We study the equilibrium impact of scaling personalized application guidance in Chile’s centralized school assignment system (SAE). A combined individual-level and market-level randomized design isolates the direct effect of information on treated families, congestion stemming from many neighbors reacting simultaneously, and spillovers onto untreated households. Personalized risk reports and tailored recommendations lead families—especially those initially at highest risk of remaining unassigned—to add and re-rank schools in ways that systematically lower their non-assignment probability. Treating entire local markets further reduces aggregate non-assignment rates without creating adverse congestion or negative spillovers, showing that large-scale information provision is a safe, effective complement to strategy-proof assignment mechanisms.

Citation & BibTeX

Claudia Allende, Christopher A. Neilson, Fernando Ochoa, "Spillover and Congestion Effects of Large-Scale Information Interventions", Work in progress, 2025.

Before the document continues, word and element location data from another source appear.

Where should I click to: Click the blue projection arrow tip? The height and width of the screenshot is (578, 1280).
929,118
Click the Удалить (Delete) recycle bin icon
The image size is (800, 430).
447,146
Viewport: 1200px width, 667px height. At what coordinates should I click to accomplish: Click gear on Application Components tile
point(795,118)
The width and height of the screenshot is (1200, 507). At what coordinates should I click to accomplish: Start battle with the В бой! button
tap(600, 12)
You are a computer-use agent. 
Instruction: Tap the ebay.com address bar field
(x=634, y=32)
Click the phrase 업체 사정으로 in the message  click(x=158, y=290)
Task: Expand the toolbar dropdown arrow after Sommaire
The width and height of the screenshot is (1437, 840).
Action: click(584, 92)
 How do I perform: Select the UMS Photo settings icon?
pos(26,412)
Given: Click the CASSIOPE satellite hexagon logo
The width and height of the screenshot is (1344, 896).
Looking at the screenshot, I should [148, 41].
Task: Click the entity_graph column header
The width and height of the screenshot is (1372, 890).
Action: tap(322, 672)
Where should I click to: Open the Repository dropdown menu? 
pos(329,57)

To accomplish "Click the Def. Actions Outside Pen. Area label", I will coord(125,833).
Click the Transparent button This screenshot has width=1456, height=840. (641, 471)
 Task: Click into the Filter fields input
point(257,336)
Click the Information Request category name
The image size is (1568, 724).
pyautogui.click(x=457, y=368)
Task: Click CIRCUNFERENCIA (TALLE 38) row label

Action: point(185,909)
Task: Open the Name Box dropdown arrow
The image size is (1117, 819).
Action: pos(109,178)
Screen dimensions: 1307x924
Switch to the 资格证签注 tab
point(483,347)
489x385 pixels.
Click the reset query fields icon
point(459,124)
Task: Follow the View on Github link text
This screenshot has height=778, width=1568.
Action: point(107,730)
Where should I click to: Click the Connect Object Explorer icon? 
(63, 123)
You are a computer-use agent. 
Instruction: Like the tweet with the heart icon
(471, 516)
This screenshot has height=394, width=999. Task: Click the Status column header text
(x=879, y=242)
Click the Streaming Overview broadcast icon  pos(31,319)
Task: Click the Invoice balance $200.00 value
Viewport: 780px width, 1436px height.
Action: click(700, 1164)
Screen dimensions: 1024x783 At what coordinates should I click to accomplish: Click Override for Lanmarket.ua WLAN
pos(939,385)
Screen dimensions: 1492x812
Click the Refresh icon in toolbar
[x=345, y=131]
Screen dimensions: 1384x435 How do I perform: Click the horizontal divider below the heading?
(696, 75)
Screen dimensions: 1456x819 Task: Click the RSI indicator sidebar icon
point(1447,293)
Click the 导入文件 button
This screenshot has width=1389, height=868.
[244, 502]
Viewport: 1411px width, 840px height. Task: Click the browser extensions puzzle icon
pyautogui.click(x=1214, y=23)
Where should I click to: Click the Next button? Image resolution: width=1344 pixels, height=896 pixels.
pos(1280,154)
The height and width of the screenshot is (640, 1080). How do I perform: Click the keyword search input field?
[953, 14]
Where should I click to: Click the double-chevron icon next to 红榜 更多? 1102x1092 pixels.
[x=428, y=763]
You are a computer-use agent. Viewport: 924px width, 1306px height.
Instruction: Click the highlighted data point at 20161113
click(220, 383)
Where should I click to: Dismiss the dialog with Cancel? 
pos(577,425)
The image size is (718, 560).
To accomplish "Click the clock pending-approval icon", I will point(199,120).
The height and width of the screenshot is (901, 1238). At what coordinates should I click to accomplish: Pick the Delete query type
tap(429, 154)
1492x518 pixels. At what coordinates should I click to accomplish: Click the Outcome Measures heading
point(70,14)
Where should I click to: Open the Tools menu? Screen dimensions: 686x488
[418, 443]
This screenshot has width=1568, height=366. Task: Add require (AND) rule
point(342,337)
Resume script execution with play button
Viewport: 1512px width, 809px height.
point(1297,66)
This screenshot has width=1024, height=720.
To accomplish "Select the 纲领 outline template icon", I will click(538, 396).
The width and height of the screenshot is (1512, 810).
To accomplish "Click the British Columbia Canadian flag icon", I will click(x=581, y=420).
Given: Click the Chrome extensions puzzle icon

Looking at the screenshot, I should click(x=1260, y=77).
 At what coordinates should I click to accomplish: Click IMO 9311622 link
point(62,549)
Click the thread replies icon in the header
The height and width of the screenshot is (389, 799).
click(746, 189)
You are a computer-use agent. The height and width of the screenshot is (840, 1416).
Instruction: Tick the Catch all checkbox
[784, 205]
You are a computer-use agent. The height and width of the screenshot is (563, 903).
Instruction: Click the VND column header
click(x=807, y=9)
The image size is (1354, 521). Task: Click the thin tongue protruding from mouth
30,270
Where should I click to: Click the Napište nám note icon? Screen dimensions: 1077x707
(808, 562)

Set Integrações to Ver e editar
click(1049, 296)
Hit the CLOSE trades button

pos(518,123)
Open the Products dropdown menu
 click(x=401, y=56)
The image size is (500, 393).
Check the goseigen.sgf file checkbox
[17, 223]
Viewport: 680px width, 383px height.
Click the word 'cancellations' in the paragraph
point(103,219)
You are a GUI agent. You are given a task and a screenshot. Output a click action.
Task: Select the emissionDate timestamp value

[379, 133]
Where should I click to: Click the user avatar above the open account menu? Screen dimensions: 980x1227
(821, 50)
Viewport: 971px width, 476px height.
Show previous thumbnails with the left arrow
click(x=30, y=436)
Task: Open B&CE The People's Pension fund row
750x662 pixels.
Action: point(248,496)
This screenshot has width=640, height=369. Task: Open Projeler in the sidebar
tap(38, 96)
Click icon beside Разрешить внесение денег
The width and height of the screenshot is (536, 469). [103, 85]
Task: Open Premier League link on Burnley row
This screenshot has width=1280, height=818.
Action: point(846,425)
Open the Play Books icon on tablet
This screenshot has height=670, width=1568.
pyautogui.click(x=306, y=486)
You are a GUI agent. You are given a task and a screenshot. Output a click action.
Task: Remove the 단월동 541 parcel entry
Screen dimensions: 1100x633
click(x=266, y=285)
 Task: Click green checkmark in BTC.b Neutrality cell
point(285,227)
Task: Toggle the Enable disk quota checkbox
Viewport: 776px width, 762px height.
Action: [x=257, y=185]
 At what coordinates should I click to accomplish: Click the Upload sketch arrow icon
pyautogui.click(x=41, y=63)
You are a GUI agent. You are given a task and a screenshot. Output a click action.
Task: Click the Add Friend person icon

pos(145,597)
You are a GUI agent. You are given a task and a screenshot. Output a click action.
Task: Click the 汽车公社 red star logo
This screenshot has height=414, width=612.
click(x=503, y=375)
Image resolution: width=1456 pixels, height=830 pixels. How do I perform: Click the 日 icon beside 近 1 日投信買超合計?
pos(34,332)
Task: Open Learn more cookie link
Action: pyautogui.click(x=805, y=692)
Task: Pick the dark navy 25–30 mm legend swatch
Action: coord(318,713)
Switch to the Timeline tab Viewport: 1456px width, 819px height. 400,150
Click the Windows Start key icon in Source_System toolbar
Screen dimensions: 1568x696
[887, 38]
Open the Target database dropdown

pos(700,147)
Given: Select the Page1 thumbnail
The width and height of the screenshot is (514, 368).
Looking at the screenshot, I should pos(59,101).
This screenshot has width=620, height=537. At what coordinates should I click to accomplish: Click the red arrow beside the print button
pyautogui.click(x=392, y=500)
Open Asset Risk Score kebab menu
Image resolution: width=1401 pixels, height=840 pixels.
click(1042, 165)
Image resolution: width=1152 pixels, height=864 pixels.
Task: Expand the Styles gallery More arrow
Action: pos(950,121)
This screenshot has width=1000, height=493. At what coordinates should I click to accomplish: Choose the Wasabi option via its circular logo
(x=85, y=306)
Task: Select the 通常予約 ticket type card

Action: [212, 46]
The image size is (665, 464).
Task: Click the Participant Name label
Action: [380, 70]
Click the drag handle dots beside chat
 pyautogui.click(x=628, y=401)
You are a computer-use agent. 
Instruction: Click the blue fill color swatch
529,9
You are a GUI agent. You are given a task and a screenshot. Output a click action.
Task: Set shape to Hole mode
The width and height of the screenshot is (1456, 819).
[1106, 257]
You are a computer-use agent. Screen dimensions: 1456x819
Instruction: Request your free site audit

Research design and key findings

This project evaluates the spillover and congestion effects that emerge when personalized application information is provided at scale within Chile’s centralized school assignment system (SAE). We combine an individual-level randomized control trial with a market-level cluster RCT covering 379,460 applicants. Local “markets” are defined via a DBSCAN clustering algorithm that groups applicants by home location and nearby school supply; clusters are randomly assigned to receive the personalized treatment or to remain as controls. A separate small-scale individual RCT keeps treated families at least 0.5 km apart to benchmark partial-equilibrium effects.

All families receive a generic report about the SAE process, while treated units also obtain a personalized email and WhatsApp delivery with nearby (≤2 km) schools and model-based admission probabilities. The dual experimental design lets us separately identify five forces: (i) individual treatment effects on application portfolios, (ii) average policy effects when entire markets receive guidance, (iii) spillovers on untreated neighbors, (iv) equilibrium effects on assignment risk and match quality, and (v) congestion from many households reacting simultaneously.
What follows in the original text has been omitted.